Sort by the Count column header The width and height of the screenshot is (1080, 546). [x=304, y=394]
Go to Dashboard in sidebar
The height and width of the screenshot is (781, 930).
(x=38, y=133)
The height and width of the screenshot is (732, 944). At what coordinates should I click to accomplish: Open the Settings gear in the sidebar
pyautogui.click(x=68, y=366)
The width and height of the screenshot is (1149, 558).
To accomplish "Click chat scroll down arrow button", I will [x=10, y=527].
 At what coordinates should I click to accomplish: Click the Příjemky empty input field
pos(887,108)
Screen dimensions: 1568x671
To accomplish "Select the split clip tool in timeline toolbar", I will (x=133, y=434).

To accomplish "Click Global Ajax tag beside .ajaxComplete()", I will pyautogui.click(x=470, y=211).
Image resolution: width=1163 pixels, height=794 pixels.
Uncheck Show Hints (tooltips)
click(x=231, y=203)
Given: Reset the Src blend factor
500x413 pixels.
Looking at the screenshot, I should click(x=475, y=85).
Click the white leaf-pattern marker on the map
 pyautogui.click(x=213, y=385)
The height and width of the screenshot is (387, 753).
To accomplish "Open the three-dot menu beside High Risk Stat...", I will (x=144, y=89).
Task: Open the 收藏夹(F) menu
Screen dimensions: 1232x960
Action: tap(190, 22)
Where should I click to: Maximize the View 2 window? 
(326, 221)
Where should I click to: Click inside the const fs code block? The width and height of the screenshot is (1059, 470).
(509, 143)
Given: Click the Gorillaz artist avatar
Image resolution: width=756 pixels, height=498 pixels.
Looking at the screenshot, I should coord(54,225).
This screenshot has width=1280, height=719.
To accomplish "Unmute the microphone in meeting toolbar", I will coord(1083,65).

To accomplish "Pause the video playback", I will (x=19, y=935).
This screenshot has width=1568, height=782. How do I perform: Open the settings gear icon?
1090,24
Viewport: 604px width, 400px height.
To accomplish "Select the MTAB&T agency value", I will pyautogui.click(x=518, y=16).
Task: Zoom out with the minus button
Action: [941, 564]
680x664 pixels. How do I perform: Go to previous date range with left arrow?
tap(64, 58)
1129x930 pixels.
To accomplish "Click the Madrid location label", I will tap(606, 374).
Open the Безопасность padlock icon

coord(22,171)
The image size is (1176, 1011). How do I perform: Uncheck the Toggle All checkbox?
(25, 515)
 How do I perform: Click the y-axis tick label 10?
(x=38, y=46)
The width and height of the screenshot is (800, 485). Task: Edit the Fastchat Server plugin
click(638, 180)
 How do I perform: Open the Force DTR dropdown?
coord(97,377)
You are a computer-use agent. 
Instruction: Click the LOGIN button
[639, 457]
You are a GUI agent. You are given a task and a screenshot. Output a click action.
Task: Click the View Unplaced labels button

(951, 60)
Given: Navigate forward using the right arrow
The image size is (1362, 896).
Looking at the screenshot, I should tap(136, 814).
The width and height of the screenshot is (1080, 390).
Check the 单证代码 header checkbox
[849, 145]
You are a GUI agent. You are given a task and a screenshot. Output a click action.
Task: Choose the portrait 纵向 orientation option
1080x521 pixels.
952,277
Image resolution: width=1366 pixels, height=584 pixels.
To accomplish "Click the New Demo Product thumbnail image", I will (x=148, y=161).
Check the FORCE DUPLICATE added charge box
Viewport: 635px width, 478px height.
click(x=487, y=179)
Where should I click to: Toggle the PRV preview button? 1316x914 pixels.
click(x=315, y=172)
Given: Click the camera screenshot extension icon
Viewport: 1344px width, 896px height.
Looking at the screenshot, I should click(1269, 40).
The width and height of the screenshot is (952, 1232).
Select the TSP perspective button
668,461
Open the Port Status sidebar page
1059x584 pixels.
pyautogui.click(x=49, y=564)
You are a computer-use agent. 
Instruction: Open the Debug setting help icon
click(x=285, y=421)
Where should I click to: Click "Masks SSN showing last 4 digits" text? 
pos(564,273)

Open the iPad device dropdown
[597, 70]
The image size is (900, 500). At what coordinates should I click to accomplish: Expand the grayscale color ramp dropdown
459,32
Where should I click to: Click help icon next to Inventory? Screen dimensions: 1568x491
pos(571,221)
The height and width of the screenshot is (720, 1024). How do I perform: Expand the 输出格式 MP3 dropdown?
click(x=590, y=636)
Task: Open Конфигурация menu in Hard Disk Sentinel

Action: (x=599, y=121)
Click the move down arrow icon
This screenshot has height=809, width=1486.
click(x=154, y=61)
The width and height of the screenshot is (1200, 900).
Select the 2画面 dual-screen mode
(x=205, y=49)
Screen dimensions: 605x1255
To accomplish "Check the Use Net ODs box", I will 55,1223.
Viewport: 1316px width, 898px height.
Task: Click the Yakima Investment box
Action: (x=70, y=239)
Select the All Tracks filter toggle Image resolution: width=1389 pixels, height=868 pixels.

*Work required:* Update the listing from the line containing "Where should I click to: Click inside" through the line containing "(x=38, y=46)", replacing "Madrid location label" with "Madrid city label" and leaving everything else unchanged. Return only those lines.

*Worked solution:*
Where should I click to: Click inside the const fs code block? The width and height of the screenshot is (1059, 470).
(509, 143)
Given: Click the Gorillaz artist avatar
Image resolution: width=756 pixels, height=498 pixels.
Looking at the screenshot, I should coord(54,225).
This screenshot has width=1280, height=719.
To accomplish "Unmute the microphone in meeting toolbar", I will coord(1083,65).

To accomplish "Pause the video playback", I will (x=19, y=935).
This screenshot has width=1568, height=782. How do I perform: Open the settings gear icon?
1090,24
Viewport: 604px width, 400px height.
To accomplish "Select the MTAB&T agency value", I will pyautogui.click(x=518, y=16).
Task: Zoom out with the minus button
Action: [941, 564]
680x664 pixels. How do I perform: Go to previous date range with left arrow?
tap(64, 58)
1129x930 pixels.
To accomplish "Click the Madrid city label", I will tap(606, 374).
Open the Безопасность padlock icon

coord(22,171)
The image size is (1176, 1011). How do I perform: Uncheck the Toggle All checkbox?
(25, 515)
 How do I perform: Click the y-axis tick label 10?
(x=38, y=46)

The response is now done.